> Supplied data
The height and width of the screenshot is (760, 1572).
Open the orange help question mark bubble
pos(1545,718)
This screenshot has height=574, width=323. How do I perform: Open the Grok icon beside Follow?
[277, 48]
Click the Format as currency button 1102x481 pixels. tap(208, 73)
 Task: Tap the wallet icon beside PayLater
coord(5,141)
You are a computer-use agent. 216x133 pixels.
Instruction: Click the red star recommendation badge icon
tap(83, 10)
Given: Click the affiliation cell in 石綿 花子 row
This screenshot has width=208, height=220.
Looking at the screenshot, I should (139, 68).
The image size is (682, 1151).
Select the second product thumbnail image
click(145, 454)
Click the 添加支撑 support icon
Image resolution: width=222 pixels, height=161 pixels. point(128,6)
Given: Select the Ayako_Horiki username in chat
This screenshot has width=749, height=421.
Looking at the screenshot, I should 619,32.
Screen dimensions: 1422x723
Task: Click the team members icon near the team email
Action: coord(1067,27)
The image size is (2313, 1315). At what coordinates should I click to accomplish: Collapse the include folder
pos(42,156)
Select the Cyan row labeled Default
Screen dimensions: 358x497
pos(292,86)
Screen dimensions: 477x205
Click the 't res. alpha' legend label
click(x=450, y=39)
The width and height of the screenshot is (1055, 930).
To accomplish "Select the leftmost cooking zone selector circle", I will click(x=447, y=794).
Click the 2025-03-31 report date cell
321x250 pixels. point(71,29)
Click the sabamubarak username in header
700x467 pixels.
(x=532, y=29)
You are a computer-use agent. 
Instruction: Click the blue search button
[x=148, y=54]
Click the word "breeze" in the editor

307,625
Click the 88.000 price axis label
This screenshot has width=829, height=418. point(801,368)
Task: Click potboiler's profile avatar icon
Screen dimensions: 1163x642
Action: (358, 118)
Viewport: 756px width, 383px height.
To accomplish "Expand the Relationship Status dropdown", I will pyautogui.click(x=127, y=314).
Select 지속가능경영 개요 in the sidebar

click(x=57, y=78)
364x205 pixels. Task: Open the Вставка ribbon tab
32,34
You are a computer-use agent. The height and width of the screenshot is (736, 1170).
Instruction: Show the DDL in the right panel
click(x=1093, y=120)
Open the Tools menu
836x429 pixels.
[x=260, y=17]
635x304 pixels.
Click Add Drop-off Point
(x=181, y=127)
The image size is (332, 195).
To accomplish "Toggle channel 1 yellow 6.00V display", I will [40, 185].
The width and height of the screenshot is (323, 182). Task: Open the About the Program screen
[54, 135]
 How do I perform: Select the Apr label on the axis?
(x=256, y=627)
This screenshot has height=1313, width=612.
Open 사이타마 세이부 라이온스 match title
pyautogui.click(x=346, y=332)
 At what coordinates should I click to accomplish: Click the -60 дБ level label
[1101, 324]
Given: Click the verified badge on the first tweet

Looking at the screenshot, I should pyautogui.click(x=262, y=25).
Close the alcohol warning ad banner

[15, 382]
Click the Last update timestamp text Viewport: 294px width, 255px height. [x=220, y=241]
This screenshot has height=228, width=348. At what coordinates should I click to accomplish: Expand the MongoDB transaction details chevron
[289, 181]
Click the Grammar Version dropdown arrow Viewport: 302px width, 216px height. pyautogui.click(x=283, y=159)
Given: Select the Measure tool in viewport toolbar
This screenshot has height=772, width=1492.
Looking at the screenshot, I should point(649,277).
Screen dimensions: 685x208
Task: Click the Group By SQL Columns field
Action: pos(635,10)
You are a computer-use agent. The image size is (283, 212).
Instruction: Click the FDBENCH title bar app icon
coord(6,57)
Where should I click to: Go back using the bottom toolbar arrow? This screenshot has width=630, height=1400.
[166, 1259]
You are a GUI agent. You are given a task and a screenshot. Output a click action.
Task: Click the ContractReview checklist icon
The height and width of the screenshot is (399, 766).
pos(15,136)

> Exercise aim
Output the lines above as a JSON list of strings, with one string per line and blank lines omitted.

> The output
[
  "The height and width of the screenshot is (760, 1572).",
  "Open the orange help question mark bubble",
  "pos(1545,718)",
  "This screenshot has height=574, width=323. How do I perform: Open the Grok icon beside Follow?",
  "[277, 48]",
  "Click the Format as currency button 1102x481 pixels. tap(208, 73)",
  " Task: Tap the wallet icon beside PayLater",
  "coord(5,141)",
  "You are a computer-use agent. 216x133 pixels.",
  "Instruction: Click the red star recommendation badge icon",
  "tap(83, 10)",
  "Given: Click the affiliation cell in 石綿 花子 row",
  "This screenshot has width=208, height=220.",
  "Looking at the screenshot, I should (139, 68).",
  "The image size is (682, 1151).",
  "Select the second product thumbnail image",
  "click(145, 454)",
  "Click the 添加支撑 support icon",
  "Image resolution: width=222 pixels, height=161 pixels. point(128,6)",
  "Given: Select the Ayako_Horiki username in chat",
  "This screenshot has width=749, height=421.",
  "Looking at the screenshot, I should 619,32.",
  "Screen dimensions: 1422x723",
  "Task: Click the team members icon near the team email",
  "Action: coord(1067,27)",
  "The image size is (2313, 1315). At what coordinates should I click to accomplish: Collapse the include folder",
  "pos(42,156)",
  "Select the Cyan row labeled Default",
  "Screen dimensions: 358x497",
  "pos(292,86)",
  "Screen dimensions: 477x205",
  "Click the 't res. alpha' legend label",
  "click(x=450, y=39)",
  "The width and height of the screenshot is (1055, 930).",
  "To accomplish \"Select the leftmost cooking zone selector circle\", I will click(x=447, y=794).",
  "Click the 2025-03-31 report date cell",
  "321x250 pixels. point(71,29)",
  "Click the sabamubarak username in header",
  "700x467 pixels.",
  "(x=532, y=29)",
  "You are a computer-use agent. ",
  "Instruction: Click the blue search button",
  "[x=148, y=54]",
  "Click the word \"breeze\" in the editor",
  "307,625",
  "Click the 88.000 price axis label",
  "This screenshot has width=829, height=418. point(801,368)",
  "Task: Click potboiler's profile avatar icon",
  "Screen dimensions: 1163x642",
  "Action: (358, 118)",
  "Viewport: 756px width, 383px height.",
  "To accomplish \"Expand the Relationship Status dropdown\", I will pyautogui.click(x=127, y=314).",
  "Select 지속가능경영 개요 in the sidebar",
  "click(x=57, y=78)",
  "364x205 pixels. Task: Open the Вставка ribbon tab",
  "32,34",
  "You are a computer-use agent. The height and width of the screenshot is (736, 1170).",
  "Instruction: Show the DDL in the right panel",
  "click(x=1093, y=120)",
  "Open the Tools menu",
  "836x429 pixels.",
  "[x=260, y=17]",
  "635x304 pixels.",
  "Click Add Drop-off Point",
  "(x=181, y=127)",
  "The image size is (332, 195).",
  "To accomplish \"Toggle channel 1 yellow 6.00V display\", I will [40, 185].",
  "The width and height of the screenshot is (323, 182). Task: Open the About the Program screen",
  "[54, 135]",
  " How do I perform: Select the Apr label on the axis?",
  "(x=256, y=627)",
  "This screenshot has height=1313, width=612.",
  "Open 사이타마 세이부 라이온스 match title",
  "pyautogui.click(x=346, y=332)",
  " At what coordinates should I click to accomplish: Click the -60 дБ level label",
  "[1101, 324]",
  "Given: Click the verified badge on the first tweet",
  "Looking at the screenshot, I should pyautogui.click(x=262, y=25).",
  "Close the alcohol warning ad banner",
  "[15, 382]",
  "Click the Last update timestamp text Viewport: 294px width, 255px height. [x=220, y=241]",
  "This screenshot has height=228, width=348. At what coordinates should I click to accomplish: Expand the MongoDB transaction details chevron",
  "[289, 181]",
  "Click the Grammar Version dropdown arrow Viewport: 302px width, 216px height. pyautogui.click(x=283, y=159)",
  "Given: Select the Measure tool in viewport toolbar",
  "This screenshot has height=772, width=1492.",
  "Looking at the screenshot, I should point(649,277).",
  "Screen dimensions: 685x208",
  "Task: Click the Group By SQL Columns field",
  "Action: pos(635,10)",
  "You are a computer-use agent. The image size is (283, 212).",
  "Instruction: Click the FDBENCH title bar app icon",
  "coord(6,57)",
  "Where should I click to: Go back using the bottom toolbar arrow? This screenshot has width=630, height=1400.",
  "[166, 1259]",
  "You are a GUI agent. You are given a task and a screenshot. Output a click action.",
  "Task: Click the ContractReview checklist icon",
  "The height and width of the screenshot is (399, 766).",
  "pos(15,136)"
]